Last Updated on Tuesday, 15 February 2022, 21:52 by Denis Chabrol

The opposition Alliance For Change (AFC) and the Guyana government have disagreed over whether the administration should sell its share of oil directly or hire another crude marketer.

Amid the AFC’s criticism that the government does not have the capacity to do so on its own and that Guyana would not save by cutting out the marketer, Minister of Natural Resources Vickram Bharrat said there is evidence that the country had previously sold its share directly.

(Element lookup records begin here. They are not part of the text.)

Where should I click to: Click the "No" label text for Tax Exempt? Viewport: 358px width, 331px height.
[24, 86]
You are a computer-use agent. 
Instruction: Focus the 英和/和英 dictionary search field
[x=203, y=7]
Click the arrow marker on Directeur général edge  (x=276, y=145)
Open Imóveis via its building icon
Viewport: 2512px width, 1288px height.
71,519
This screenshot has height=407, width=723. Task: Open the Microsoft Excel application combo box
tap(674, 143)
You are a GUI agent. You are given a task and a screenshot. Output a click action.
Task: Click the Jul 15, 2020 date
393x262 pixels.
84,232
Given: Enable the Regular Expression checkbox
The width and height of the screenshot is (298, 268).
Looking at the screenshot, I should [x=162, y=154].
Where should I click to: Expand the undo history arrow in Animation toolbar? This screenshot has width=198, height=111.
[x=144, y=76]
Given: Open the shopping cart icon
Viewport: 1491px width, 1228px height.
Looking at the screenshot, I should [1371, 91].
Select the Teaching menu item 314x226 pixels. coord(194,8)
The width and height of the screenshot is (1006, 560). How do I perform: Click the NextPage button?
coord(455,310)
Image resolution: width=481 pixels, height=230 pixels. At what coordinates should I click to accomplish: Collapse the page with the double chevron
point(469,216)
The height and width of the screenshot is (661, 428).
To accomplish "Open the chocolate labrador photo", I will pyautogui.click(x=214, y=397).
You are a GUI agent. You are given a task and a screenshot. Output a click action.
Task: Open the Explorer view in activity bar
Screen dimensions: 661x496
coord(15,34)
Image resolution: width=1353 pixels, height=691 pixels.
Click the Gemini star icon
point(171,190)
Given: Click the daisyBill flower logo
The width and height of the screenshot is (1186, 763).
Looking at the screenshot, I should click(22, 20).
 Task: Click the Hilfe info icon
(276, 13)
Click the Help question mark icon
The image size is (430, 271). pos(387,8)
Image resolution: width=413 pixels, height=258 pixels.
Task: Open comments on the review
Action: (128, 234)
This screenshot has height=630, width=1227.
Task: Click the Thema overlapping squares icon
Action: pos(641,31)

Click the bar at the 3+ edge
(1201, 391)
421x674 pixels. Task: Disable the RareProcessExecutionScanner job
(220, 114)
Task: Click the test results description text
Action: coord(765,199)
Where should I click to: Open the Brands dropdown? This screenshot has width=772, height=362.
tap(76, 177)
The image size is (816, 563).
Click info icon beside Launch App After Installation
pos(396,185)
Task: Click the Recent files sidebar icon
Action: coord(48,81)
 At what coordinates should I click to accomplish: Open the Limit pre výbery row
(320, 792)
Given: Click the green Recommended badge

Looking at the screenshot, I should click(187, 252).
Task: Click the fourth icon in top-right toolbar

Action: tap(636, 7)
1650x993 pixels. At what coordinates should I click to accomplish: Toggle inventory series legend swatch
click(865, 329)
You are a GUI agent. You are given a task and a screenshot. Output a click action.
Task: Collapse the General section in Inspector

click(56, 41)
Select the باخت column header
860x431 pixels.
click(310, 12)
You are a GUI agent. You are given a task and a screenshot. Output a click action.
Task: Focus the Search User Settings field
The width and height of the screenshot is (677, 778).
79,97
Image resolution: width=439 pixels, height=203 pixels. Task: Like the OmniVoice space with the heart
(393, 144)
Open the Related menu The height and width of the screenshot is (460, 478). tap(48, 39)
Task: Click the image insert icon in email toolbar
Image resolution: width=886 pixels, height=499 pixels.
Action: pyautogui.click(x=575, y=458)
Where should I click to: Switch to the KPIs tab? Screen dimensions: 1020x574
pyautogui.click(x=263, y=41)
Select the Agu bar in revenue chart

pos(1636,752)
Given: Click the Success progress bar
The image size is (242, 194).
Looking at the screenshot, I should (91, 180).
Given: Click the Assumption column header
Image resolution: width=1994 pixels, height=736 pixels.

He restated that Guyana would save US$25,000 per lift that it pays the crude marketer. “It makes perfect sense to sell the crude rather than to market the crude,” he said. Mr. Bharrat explained that due to the demand of Guyana’s “sweet crude, lower sulphur crude” a lot of companies are interested in buying Guyana’s product and “it makes perfect sense because it saves us from paying a marketing fee.”

The Natural Resources  Minister said Guyana planned to sell directly but only at Brent price. “We are not going to accept anything other than that so it is not that we are entering an arrangement where we’ll sell it at a price that we will decide. It will be market price,” he said.

AFC General Secretary David Patterson and Executive Member Dr Vincent Adams said Guyana did not have the technical capacity, experience  and international linkages to sell crude  on the market. “It is not just simply a person sitting in an office making a call,” he said, adding that no person or group has been retained to do so,” said Mr. Patterson. He feared that Guyana may not get the best price and there was a likelihood of corruption. “What we do feel is that the government will like to sell the crude to specific individuals and specific nations at whatever price the government agrees,” he told a news conference said. “It’s going to cost you more in the long-run if you don’t have the experience,” Dr Adams said, adding that government needed to provide its analysis.

But the Natural Resources Minister stressed that the Petroleum Department was developing capacity on an ongoing basis but even now government was equipped to sell its entitlement. “We have a lot of technical people working with us and that is why we have been able to lock in some good prices in 2021; we have had some real good prices for our crude in 2021… so, yes, I think that we have the capability now,” he said.

Mr. Bharrat confirmed that an Indian company has asked to buy Guyana’s crude but government was yet to decide.